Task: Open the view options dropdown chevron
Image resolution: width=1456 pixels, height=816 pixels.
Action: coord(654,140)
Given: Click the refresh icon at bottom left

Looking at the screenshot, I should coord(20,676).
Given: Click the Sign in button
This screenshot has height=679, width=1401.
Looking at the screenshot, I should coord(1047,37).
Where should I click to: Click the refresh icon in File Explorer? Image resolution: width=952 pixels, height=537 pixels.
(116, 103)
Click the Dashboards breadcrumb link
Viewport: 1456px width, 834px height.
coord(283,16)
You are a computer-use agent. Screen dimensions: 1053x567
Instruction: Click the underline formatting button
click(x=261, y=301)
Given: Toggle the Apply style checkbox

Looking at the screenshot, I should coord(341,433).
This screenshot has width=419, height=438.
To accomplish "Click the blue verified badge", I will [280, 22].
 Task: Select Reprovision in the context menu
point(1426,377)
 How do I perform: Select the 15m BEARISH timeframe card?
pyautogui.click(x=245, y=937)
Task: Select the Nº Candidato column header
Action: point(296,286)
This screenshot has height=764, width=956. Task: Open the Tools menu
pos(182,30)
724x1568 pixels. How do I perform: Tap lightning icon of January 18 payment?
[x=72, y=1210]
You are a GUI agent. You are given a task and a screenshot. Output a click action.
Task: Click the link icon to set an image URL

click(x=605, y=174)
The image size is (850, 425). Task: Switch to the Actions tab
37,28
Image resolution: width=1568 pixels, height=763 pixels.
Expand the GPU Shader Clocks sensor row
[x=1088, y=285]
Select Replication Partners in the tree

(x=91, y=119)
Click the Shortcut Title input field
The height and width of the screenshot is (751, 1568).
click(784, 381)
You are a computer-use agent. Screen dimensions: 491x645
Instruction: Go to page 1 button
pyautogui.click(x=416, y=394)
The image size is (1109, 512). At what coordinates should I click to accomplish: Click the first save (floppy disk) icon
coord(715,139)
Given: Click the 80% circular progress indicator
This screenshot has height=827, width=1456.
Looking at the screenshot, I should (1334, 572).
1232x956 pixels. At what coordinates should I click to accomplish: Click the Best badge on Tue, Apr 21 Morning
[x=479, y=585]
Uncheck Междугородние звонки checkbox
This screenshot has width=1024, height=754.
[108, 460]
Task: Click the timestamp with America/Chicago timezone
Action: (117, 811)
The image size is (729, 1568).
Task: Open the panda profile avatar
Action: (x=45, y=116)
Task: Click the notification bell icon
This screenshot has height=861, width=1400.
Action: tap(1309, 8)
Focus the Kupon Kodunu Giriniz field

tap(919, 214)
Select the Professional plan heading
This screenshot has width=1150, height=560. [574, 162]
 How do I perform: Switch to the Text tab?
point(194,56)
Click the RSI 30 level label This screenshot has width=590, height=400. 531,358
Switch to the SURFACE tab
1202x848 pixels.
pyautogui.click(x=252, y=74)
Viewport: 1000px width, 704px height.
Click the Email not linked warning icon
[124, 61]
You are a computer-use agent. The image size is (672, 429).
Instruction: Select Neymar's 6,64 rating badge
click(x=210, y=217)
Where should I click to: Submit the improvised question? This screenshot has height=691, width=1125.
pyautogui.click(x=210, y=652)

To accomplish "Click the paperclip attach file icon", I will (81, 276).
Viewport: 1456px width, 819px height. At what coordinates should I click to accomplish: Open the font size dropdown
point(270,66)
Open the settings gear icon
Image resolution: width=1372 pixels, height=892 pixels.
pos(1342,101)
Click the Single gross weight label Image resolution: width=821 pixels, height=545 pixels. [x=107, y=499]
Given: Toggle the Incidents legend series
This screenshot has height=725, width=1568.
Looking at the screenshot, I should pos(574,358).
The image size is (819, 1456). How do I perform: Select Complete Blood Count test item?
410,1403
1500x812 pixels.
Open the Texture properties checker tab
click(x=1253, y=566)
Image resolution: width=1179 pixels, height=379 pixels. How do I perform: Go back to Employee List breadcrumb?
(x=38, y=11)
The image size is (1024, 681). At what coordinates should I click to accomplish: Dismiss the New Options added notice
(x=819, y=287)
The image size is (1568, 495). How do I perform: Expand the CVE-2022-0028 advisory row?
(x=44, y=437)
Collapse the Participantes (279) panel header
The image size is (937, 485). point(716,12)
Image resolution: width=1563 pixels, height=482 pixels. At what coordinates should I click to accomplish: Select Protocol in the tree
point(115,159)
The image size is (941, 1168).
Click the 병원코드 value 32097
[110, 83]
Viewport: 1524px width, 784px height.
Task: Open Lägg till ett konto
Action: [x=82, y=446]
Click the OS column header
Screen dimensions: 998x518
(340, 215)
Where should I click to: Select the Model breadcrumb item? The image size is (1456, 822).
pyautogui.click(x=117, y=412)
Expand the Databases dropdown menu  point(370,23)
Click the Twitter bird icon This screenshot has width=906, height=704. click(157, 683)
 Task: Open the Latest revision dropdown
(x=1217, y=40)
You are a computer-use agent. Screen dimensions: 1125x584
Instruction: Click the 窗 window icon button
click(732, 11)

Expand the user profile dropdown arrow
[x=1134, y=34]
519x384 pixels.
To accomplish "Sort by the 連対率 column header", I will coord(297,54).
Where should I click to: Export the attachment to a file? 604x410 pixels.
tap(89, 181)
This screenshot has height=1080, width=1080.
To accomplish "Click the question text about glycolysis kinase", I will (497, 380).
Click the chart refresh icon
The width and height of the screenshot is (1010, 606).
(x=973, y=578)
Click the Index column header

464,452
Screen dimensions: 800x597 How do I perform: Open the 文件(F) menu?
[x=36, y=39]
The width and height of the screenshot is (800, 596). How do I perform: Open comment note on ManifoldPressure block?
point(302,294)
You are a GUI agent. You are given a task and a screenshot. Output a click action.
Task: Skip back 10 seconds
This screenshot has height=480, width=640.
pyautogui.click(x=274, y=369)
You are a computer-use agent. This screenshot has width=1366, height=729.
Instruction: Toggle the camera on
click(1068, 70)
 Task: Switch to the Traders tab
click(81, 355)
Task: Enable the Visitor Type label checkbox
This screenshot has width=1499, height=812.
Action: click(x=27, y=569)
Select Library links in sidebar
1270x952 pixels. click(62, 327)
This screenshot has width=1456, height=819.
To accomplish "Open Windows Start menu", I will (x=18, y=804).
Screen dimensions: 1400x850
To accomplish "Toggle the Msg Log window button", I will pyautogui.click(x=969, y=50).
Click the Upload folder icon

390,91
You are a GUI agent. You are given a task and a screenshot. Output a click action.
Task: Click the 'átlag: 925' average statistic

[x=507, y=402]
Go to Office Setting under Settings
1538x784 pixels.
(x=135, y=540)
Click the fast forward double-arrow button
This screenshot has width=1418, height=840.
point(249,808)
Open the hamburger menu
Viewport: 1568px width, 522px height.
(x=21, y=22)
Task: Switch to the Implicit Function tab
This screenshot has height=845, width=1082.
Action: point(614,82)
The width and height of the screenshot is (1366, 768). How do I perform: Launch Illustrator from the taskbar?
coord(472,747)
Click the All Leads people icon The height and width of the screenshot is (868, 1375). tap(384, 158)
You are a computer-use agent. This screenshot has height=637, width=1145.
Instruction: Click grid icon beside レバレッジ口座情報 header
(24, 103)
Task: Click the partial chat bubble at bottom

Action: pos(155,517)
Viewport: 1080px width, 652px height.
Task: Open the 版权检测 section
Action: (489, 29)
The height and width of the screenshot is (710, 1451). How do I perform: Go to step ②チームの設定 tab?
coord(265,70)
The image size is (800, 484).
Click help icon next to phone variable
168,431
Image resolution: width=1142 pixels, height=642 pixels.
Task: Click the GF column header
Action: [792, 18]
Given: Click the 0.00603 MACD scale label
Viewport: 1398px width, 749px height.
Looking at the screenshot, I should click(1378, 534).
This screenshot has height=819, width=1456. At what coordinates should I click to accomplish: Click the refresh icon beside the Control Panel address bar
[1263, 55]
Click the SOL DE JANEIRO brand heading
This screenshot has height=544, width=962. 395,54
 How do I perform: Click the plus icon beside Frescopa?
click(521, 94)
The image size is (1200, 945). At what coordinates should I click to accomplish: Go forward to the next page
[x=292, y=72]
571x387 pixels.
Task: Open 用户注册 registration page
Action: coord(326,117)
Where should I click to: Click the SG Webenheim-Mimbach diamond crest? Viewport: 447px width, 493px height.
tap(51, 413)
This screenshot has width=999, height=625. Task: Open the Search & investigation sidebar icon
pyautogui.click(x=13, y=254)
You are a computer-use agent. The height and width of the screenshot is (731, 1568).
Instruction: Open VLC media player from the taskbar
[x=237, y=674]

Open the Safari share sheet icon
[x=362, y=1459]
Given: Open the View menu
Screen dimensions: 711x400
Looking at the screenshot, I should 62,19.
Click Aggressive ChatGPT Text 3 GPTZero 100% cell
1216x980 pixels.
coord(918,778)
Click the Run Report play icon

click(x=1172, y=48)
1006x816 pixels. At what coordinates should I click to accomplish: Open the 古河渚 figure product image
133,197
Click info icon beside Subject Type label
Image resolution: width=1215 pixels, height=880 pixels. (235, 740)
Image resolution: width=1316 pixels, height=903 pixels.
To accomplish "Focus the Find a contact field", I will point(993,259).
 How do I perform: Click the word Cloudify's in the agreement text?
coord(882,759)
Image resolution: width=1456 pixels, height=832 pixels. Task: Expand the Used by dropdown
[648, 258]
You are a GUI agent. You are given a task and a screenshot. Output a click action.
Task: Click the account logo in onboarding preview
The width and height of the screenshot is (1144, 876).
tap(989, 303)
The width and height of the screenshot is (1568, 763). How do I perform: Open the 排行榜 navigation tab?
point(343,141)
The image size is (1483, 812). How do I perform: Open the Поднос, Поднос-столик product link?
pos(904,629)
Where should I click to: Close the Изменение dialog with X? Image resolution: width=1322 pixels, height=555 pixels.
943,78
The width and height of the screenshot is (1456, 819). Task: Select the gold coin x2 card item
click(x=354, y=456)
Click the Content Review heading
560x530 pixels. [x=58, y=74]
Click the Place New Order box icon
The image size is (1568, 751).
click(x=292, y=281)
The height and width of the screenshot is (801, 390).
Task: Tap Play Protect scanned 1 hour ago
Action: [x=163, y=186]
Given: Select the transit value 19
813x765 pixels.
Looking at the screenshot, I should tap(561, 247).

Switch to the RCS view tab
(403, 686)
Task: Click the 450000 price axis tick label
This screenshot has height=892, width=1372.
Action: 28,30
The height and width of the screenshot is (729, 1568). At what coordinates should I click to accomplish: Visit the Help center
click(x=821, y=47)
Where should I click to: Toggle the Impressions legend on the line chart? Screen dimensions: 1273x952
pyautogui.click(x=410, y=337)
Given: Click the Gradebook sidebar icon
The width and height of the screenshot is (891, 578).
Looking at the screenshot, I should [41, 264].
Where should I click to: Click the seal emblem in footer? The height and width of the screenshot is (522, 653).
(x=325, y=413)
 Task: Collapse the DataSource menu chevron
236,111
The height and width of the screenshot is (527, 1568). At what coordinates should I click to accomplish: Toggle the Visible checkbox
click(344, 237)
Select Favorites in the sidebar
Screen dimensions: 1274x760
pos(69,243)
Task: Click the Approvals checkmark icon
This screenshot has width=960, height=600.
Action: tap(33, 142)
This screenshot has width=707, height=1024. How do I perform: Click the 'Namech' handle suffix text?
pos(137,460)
=====
Retype the items character for character, from their first line through the line containing "Looking at the screenshot, I should coord(20,676).", with that line included.

Task: Open the view options dropdown chevron
Image resolution: width=1456 pixels, height=816 pixels.
Action: coord(654,140)
Given: Click the refresh icon at bottom left

Looking at the screenshot, I should coord(20,676).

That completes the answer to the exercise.